Demand destruction is pervasive and there’s too much damn oil.
That is still the message and it’s likely to be the refrain for the foreseeable future – coordinated efforts to curb production and balance the market notwithstanding.
The EIA said Wednesday that crude supplies swelled by nearly 20 million barrels last week. That’s a new record, and it marks the third consecutive massive weekly stock build.
Overall, stockpiles in the US have risen for a dozen weeks running.
Meanwhile, the IEA said demand will fall by more than 9 million barrels per day in 2020. Here is the stunning excerpt from the April OMR:
Global oil demand is expected to fall by a record 9.3 mb/d year-on-year in 2020. The impact of containment measures in 187 countries and territories has been to bring mobility almost to a halt. Demand in April is estimated to be 29 mb/d lower than a year ago, down to a level last seen in 1995. For 2Q20, demand is expected to be 23.1 mb/d below year-ago levels. The recovery in 2H20 will be gradual; in December demand will still be down 2.7 mb/d y-o-y.
This is another case where everyone has heard the projections and ostensibly steeled themselves for more dour forecasts, but it’s still difficult to wrap one’s head around the figures.
Analysts and industry observers have, for the better part of two months, warned that near-term demand destruction was likely between 20 million and 30 million barrels per day, making a mockery of the 9.7 million in supply curbs pledged by OPEC+. The IEA’s full-year, 9.3 million estimate makes for a poignant visual.
Notably, that estimate assumes travel restrictions are eased in the second half of the year. That is, this projection won’t necessarily get better even if people are back in the air and back on the road in six months.
If the projection pans out, the IEA says it will “erase almost a decade of growth”.

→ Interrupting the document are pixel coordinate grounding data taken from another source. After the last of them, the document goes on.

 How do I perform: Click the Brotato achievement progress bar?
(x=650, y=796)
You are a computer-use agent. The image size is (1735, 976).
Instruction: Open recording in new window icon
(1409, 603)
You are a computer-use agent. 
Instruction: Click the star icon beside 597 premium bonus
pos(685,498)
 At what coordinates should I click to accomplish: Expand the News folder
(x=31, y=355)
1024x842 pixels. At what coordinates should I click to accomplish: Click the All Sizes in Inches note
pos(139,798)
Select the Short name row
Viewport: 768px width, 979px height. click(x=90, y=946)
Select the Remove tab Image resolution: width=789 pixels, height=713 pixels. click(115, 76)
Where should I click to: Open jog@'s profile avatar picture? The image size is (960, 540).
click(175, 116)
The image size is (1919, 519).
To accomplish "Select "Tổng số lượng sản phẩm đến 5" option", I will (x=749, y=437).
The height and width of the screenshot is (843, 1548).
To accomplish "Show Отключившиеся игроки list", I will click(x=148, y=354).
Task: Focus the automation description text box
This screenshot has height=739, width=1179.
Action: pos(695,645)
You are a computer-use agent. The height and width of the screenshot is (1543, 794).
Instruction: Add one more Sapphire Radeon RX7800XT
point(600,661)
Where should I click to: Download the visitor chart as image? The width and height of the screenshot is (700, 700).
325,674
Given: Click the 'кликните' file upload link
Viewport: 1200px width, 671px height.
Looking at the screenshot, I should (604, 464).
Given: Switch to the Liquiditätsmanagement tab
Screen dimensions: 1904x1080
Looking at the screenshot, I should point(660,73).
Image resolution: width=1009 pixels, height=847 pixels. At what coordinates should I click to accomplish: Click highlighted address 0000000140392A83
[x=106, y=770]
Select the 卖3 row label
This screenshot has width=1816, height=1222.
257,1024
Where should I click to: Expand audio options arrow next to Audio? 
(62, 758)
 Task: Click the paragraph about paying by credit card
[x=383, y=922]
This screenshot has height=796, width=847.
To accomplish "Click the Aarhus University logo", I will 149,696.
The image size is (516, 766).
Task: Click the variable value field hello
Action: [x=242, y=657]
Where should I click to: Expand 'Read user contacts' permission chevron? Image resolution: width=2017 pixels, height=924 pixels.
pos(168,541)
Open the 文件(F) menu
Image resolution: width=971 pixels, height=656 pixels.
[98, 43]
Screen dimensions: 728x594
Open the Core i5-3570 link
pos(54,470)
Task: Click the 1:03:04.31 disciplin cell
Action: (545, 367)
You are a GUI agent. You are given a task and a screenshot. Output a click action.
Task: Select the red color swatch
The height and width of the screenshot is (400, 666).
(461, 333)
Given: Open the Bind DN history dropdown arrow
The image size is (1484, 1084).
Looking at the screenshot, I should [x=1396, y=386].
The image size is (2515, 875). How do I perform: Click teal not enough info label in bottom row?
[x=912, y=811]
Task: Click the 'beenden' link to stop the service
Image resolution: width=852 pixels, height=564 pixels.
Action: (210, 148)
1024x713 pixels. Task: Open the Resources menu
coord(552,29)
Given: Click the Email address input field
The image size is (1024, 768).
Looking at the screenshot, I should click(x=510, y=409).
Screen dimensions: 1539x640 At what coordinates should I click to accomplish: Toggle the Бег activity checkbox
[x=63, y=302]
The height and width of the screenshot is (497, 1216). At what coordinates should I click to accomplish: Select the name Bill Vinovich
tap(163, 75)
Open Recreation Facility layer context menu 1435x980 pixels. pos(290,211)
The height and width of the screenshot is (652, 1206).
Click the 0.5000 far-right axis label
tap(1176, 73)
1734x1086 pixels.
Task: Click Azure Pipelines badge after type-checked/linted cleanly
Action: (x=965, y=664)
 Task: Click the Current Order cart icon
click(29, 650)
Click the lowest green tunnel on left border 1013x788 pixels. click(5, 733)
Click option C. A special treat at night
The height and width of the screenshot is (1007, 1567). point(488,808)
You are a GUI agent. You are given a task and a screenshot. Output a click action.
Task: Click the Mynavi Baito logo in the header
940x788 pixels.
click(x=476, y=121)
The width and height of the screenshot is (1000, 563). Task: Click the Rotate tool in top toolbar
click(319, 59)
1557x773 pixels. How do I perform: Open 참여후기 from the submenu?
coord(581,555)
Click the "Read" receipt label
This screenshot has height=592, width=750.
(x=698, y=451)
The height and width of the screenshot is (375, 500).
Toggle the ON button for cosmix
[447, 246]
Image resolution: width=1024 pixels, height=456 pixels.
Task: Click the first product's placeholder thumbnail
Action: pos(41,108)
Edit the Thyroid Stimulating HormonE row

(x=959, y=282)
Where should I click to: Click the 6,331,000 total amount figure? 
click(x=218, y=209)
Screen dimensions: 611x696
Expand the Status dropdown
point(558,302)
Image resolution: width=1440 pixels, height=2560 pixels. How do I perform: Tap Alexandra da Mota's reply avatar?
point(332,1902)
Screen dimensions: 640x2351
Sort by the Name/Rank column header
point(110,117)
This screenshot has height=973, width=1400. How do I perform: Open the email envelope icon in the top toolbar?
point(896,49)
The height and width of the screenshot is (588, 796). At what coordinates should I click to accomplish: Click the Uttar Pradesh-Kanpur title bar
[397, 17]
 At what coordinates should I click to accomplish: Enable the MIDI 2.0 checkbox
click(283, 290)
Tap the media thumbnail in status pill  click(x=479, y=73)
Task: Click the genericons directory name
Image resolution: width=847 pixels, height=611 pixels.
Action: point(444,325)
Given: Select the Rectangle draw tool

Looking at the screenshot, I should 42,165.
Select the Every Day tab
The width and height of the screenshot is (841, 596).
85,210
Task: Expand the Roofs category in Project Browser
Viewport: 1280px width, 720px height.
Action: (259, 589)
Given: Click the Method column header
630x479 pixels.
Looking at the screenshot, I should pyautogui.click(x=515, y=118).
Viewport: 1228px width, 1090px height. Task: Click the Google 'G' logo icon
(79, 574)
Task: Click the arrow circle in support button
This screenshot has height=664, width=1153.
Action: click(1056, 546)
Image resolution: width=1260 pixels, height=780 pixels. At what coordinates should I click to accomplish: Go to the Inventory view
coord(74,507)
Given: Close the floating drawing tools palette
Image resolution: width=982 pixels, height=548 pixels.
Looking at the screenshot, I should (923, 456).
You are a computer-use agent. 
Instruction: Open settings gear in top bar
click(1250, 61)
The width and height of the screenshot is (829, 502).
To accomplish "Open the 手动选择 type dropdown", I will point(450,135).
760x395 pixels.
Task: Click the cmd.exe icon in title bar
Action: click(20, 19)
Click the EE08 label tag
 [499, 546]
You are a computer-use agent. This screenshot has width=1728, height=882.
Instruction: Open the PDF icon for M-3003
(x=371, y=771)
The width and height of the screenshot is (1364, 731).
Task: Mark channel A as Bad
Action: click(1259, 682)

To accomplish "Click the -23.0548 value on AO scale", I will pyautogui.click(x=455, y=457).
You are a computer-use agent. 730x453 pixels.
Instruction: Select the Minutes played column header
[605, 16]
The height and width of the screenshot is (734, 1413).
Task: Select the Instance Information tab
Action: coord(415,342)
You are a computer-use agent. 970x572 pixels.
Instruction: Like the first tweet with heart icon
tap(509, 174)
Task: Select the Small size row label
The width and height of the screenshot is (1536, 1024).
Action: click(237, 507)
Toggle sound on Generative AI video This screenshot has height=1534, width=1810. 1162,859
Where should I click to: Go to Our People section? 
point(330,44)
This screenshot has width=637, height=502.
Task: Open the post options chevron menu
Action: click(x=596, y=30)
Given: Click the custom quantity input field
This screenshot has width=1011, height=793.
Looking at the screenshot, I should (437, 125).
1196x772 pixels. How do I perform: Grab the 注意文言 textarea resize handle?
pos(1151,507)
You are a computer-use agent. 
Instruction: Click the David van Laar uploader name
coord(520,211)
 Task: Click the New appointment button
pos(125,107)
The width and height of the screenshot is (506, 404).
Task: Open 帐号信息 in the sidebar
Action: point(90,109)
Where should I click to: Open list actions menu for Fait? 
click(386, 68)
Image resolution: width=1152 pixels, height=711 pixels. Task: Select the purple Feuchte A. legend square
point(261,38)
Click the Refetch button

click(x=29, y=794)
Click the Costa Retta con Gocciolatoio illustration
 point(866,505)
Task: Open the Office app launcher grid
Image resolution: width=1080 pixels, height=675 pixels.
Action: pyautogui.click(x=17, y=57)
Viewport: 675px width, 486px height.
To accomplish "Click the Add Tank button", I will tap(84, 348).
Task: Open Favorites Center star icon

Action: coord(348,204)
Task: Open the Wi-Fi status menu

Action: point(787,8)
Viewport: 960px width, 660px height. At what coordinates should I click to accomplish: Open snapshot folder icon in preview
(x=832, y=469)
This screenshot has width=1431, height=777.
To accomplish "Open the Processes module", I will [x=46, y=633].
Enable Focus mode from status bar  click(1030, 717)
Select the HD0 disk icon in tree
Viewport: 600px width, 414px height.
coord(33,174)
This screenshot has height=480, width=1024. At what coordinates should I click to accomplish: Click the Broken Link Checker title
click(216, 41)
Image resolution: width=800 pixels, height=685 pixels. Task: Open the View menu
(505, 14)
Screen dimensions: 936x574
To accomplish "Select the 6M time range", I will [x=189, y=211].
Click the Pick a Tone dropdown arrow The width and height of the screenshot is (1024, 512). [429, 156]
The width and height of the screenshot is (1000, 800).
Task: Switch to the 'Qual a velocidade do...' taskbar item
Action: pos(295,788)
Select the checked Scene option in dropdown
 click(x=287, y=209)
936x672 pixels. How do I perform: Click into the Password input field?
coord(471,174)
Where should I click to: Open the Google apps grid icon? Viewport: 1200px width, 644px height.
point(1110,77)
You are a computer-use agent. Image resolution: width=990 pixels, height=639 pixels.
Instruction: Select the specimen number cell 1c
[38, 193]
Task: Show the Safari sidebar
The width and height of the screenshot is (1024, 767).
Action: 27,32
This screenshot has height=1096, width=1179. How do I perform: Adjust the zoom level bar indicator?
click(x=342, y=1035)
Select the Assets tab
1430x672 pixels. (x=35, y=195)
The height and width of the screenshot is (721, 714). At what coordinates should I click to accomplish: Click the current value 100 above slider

And it gets better (or worse, depending on how you want to look at things). “The implied stock build-up of 12 million barrels per day in the first half of the year threatens to overwhelm the logistics of the oil industry — ships, pipelines and storage tanks — in the coming weeks”, the IEA cautions, in the same April report, before warning that on their estimates, “available capacity could be saturated in mid-year”.
Other highlights from the US government data out Wednesday show US imports of crude sliding to the lowest since February of 1996, while fuel demand fell to the lowest on record.
Speaking during a webinar after releasing the agency’s monthly report, IEA Executive Director Fatih Birol said 2020 may very well go down as the “worst year in the history of global oil markets.” That is a quote.
Birol described planned production cuts by OPEC+ and G20 nations as a “partial offset”, but said this month will be remembered as “black April”.
The production cuts won’t be in effect for another two weeks at least.
Needless to say, crude wasn’t amused with any of this. WTI traded below $20 on Wednesday, bumping haplessly along near a two-decade, listless nadir.